Pourquoi les familles des victimes sont-elles persuadées qu'un sous-marin est à l'origine du drame ?
Dès le lendemain du naufrage, la Préfecture maritime de Brest révèle qu'un exercice militaire international se déroulait sous l'égide de l'OTAN dans la zone à ce moment-là. L'hypothèse du sous-marin apparaît très vite mais elle est rapidement écartée par le parquet. Elle prend corps au fil des semaines pour les familles de victimes. "La thèse de la croche molle ne tient pas la route, affirme Dominique Launay, le président de l'association SOS "Bugaled Breizh". Le chalutier coule en 37 secondes, il faut une force considérable pour envoyer aussi rapidement par le fond un bateau de 24 mètres." Pour lui, cette force ne fait aucun doute, c'est un sous-marin.
Le HMS Turbulent est désigné comme possible responsable dès 2005. Le ministère britannique de la Défense nie et niera toujours sa présence dans le secteur. Encore aujourd'hui, son porte-parole affirme qu'il se trouvait ce jour-là à quai, à Plymouth. Me Gaspard de Monclin, l'un des avocats des familles, a demandé des photos satellite du port de Plymouth le 15 janvier 2004. Il ne les a pas obtenues. "C'est trop vieux", lui a-t-on répondu. Il avait également réclamé les messages, apparemment nombreux, envoyés par le Turbulent ce même jour, on lui a transmis ceux du lendemain. Lorsqu'il est revenu à la charge, l'armée britannique lui a opposé le secret-défense pour les échanges du 15 janvier. "Pourquoi ceux du 15 seraient-ils classés et pas ceux du 16 ?", s'étonne l'avocat.
Des doutes pèsent également sur deux autres sous-marins : l'un américain, l'USS Rickover, dont on peut dire aujourd'hui avec certitude qu'il se trouvait dans la Manche. La déclassification de documents secret-défense par l'administration américaine a permis de le savoir, mais après l'arrêt de la Cour de cassation. La justice française s'est constamment heurtée à ce secret car les États-Unis utilisaient alors ce bâtiment dans le cadre d'une mission antiterroriste révélée depuis la déclassification il y a cinq ans.
L'autre est néerlandais, il s'agit du Dolphin qui se trouvait également dans la zone au moment du naufrage. Les autorités des Pays-Bas n'ont jamais voulu communiquer la moindre information à ce sujet.
Pourquoi l'audition d'Andrew Coles, commandant du HMS Turbulent, est très attendue ?

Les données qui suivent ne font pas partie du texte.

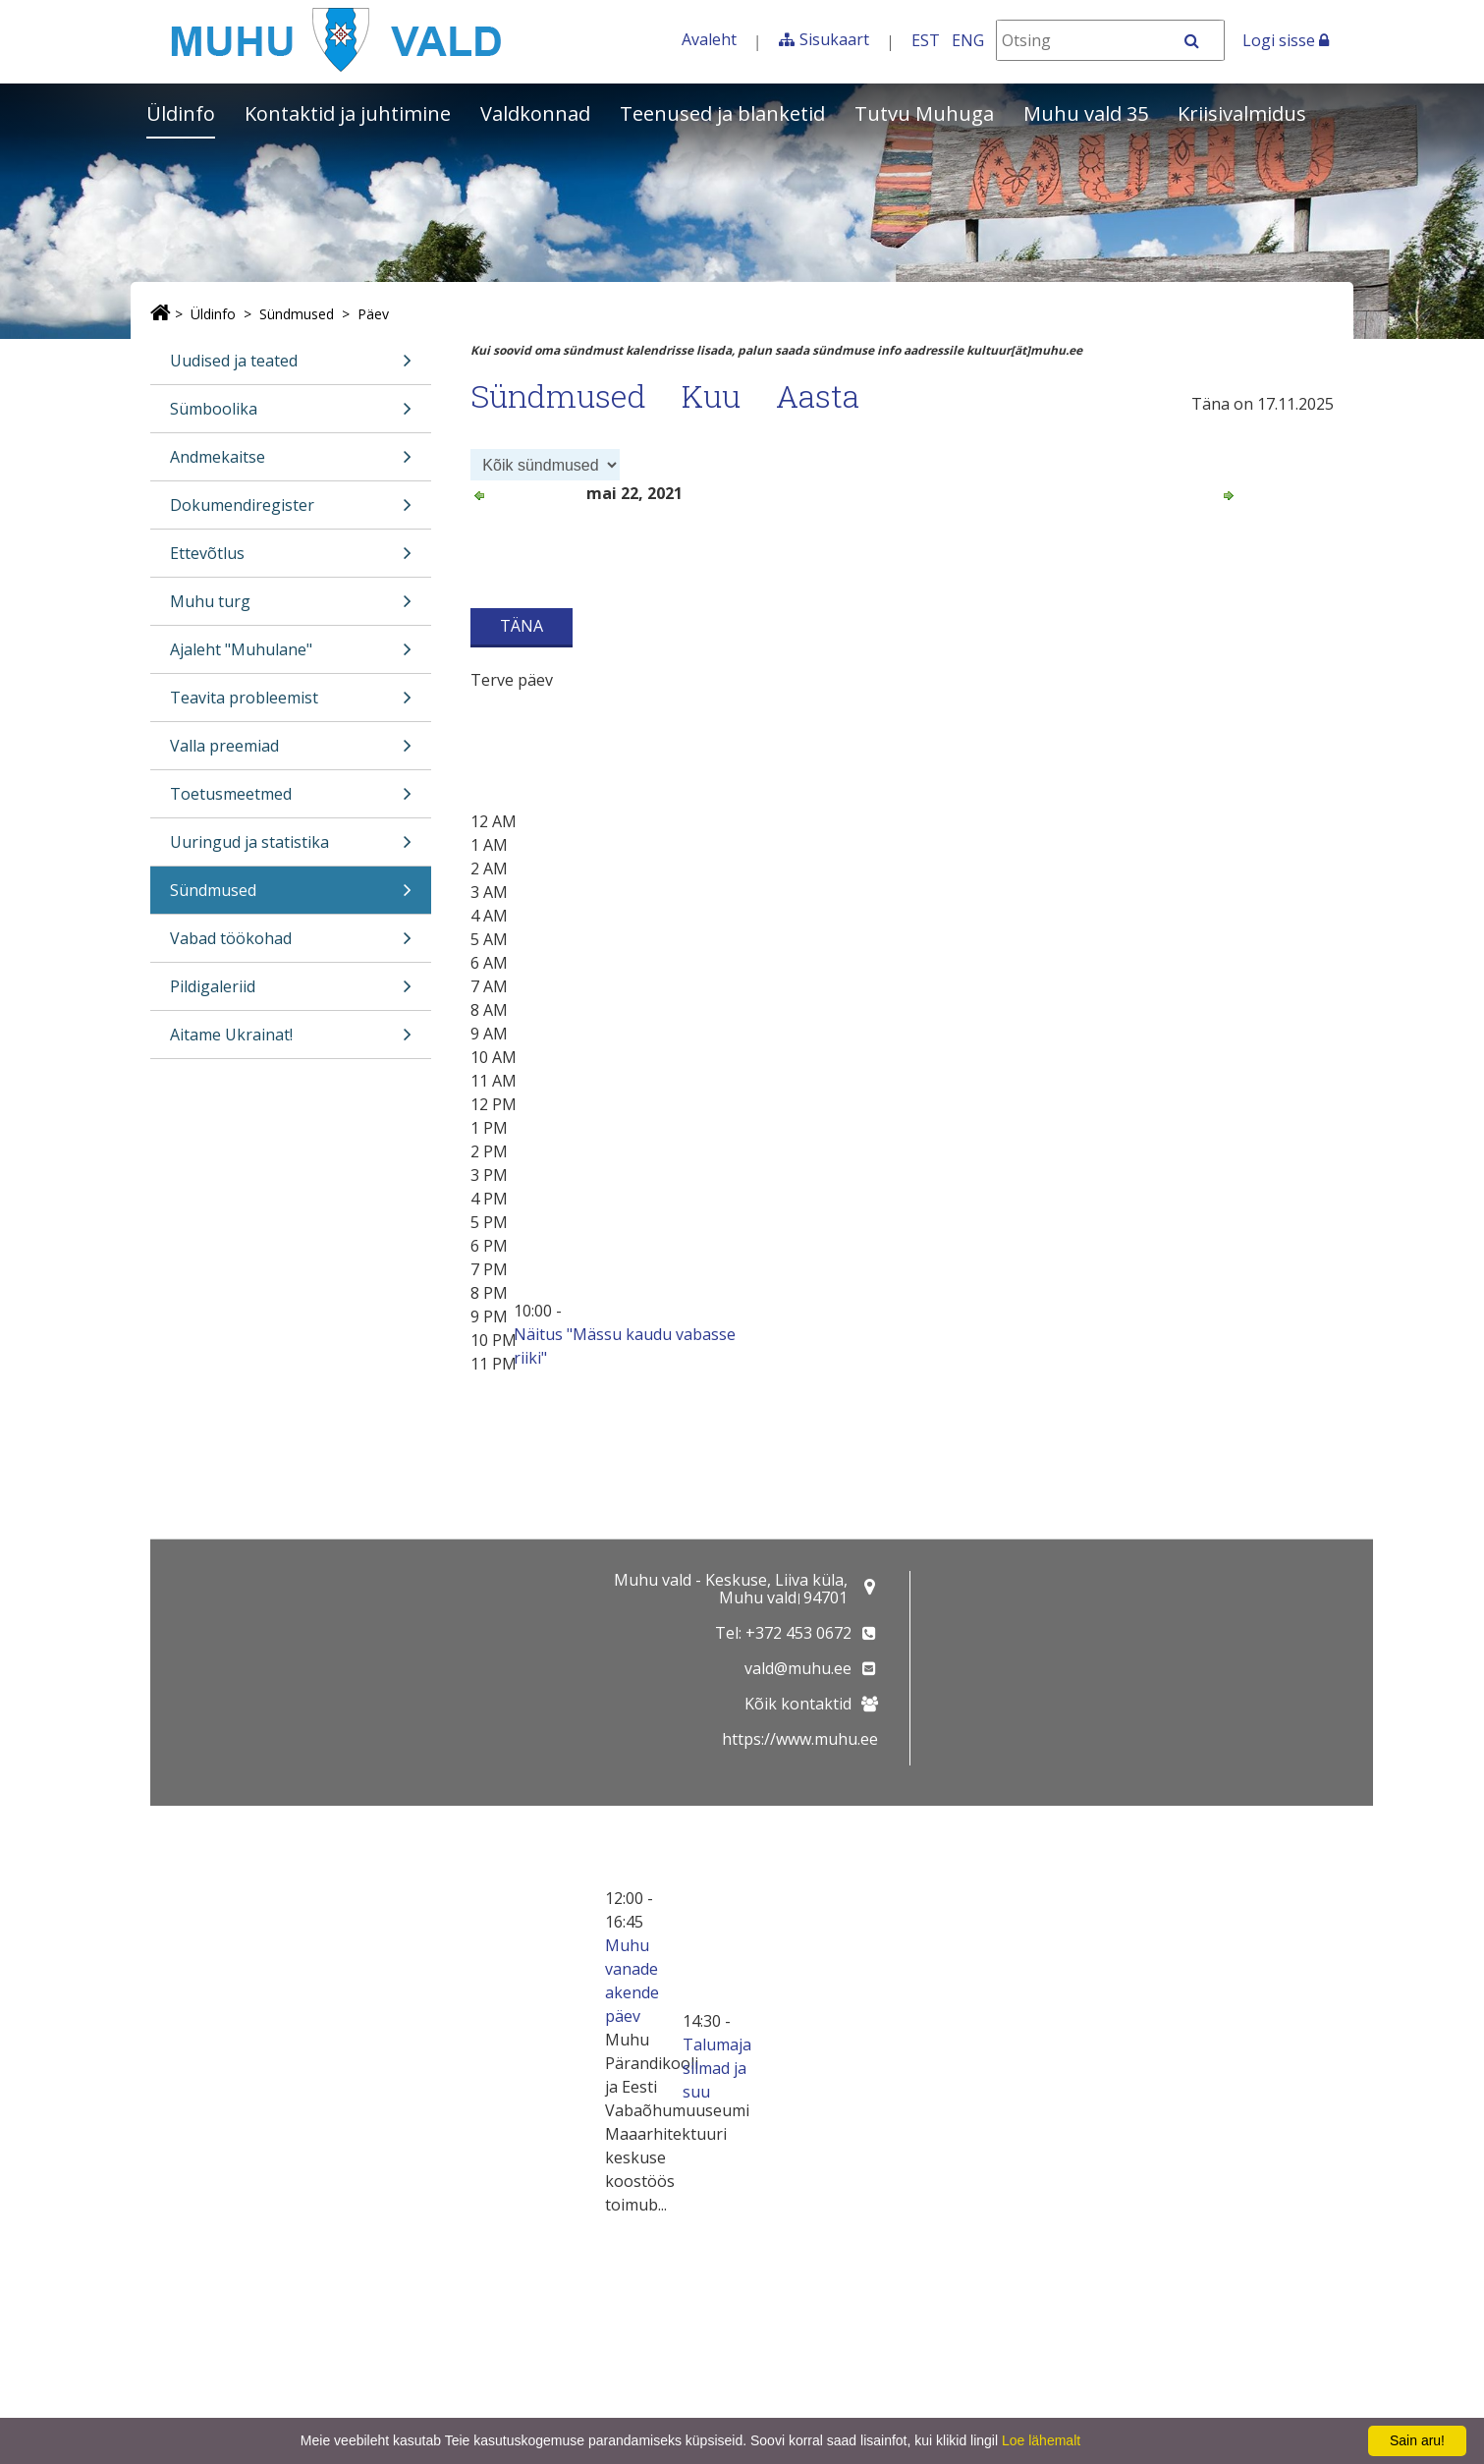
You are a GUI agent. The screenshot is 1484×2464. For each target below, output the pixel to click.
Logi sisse (1285, 40)
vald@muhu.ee (798, 1668)
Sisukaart (834, 39)
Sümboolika (291, 415)
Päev (373, 314)
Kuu (711, 395)
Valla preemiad (291, 752)
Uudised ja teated (291, 367)
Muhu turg (291, 607)
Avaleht (709, 39)
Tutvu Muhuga (924, 113)
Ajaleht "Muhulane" (291, 656)
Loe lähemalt (1041, 2440)
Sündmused (296, 314)
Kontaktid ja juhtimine (348, 113)
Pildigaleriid (291, 993)
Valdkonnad (535, 113)
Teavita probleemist (291, 704)
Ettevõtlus (291, 559)
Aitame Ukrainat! (291, 1041)
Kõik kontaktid (798, 1703)
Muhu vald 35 (1085, 113)
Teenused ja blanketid (722, 113)
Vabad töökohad (291, 944)
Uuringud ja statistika (291, 848)
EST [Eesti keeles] (925, 40)
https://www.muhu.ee (800, 1739)
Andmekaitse (291, 463)
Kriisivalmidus (1242, 113)
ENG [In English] (968, 40)
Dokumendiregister (291, 511)
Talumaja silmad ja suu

Parce qu'il n'a jamais fait l'objet d'une audition publique, ce sera le cas le 12 octobre prochain devant le juge et les avocats présents. Les familles des victimes ne croient pas que son sous-marin était amarré à Plymouth le 15 janvier 2004. "Nous avons des messages officiels de la Marine nationale britannique et de l'OTAN disant qu'il n'était pas à quai, qu'il se trouvait dans la zone de l'accident", affirme Me Dominique Tricaud, l'un des avocats des familles endeuillées. En 2013, Michel Douce, l'armateur du "Bugaled Breizh", et Thierry Lemétayer, le fils d'une des victimes, ont pu discuter avec le commandant du sous-marin. Cette rencontre s'est déroulée dans une salle de cinéma en Cornouaille. Andrew Coles était venu assister, anonymement, à la projection d'un film baptisé The silent killer, mettant en cause son bâtiment. Les deux hommes l'ont reconnu et sont venus le voir à la fin de cette réunion, il leur a juré qu'il n'y était "pour rien". Cet échange avait été capté par une équipe de France 3 qui accompagnait les Français.
Cette fois, le commandant Andrew Coles sera face au juge et aux avocats, dans un cadre strict, et devra répondre aux questions précises sur l'emploi du temps de son bâtiment le 15 janvier 2004.